Some of the major obstacles to the implementation of clinical trials in SCD:

  • Fragmentation of care: Most clinical trials are conducted on the backbone of a system which provides access to medical care. Children with SCD are more likely to receive integrated care than adults, but their care is highly dependent on the availability of local expertise. For most patients older than 18, access to specialist care is fragmentary, with a dearth of qualified hematologists with an interest in SCD. Patients with painful crises and acute complications seek care in emergency departments or urgent care settings, rather than in a stable system which might facilitate access to and participation in research protocols.
  • Lack of outside sources of funding: Most successful specialty networks leverage research dollars with support from patient care, philanthropy and pharmaceutical industry sources. To date, new agents for SCD likely to attract the interest and support of the pharmaceutical industry have not appeared.
  • Disease-specific: Patients with SCD have a chronic disease marked by recurrent pain. Many patients have cognitive dysfunction as a result of repeated vascular damage to their brains over the course of a lifetime.
  • Patients with SCD have difficulty completing their education due to their repeated medical problems, and often have difficulty serving as their own advocates.
  • It is frequently difficult to identify eligible subjects with SCD and to enroll them into clinical trials. Most studies have enrolled subjects from urban areas predominantly, and many patients are not seen consistently in academic centers. Many trials require a series of baseline clinical and laboratory assessments. The occurrence of acute events that disrupt this baseline status, such as crises and infections, is a frequent obstacle to accrual.
  • It is difficult for a small number of research sites, even those with large potential subject populations, to complete successful multi-center studies in sickle cell disease due to the heterogeneity of the disease and its manifestations, and the increasing use of disease modifying therapies. Experience suggests at least 20 sites are necessary to successfully enroll subjects in sickle cell disease trials.
  • Interventions demonstrated to be effective are often poorly implemented in the population which may benefit. This is true for use of hydroxyurea and TCD. Little research emphasis has been placed on effectiveness, such that advances in the management of the disease do not appear to be realized by a significant portion of the affected population.

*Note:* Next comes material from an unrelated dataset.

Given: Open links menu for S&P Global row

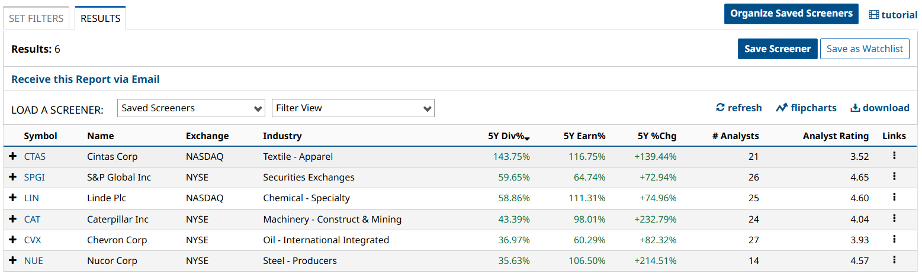Looking at the screenshot, I should (x=894, y=176).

Goals of a Clinical Trial Framework:

Optimally, a new clinical trial framework should incorporate the following goals:

  • Maximum access to care to the majority of the US SCD population. The current NHLBI Sickle Cell Disease institutions care for fewer than 9% of the estimated population of SCD patients.
  • Opportunity for all qualified investigators to participate. There are numerous medical centers both with and without academic affiliations that have access to patients, are staffed by investigators with expertise and enthusiasm, and have the infrastructure necessary to conduct clinical research. Many of these institutions have not been part of previous NHLBI sponsored SCD studies.
  • A level playing field for investigators. Any participating investigator, or group of investigators, should have an opportunity to propose, develop and lead a given protocol as principal investigator, if the study is adopted by the clinical trial framework.
  • Utilize existing infrastructure to the extent possible so that the framework retains a high degree of flexibility and responds to, rather than determines, the scientific agenda. Use of the CTSA and other infrastructure should be considered to provide mutual benefit to the SCD communities and existing infrastructures, enable studies to be started and completed quickly, ensure access to subjects in community settings, and exploit support systems for investigators for training, coordinator and data support, and bioinformatics.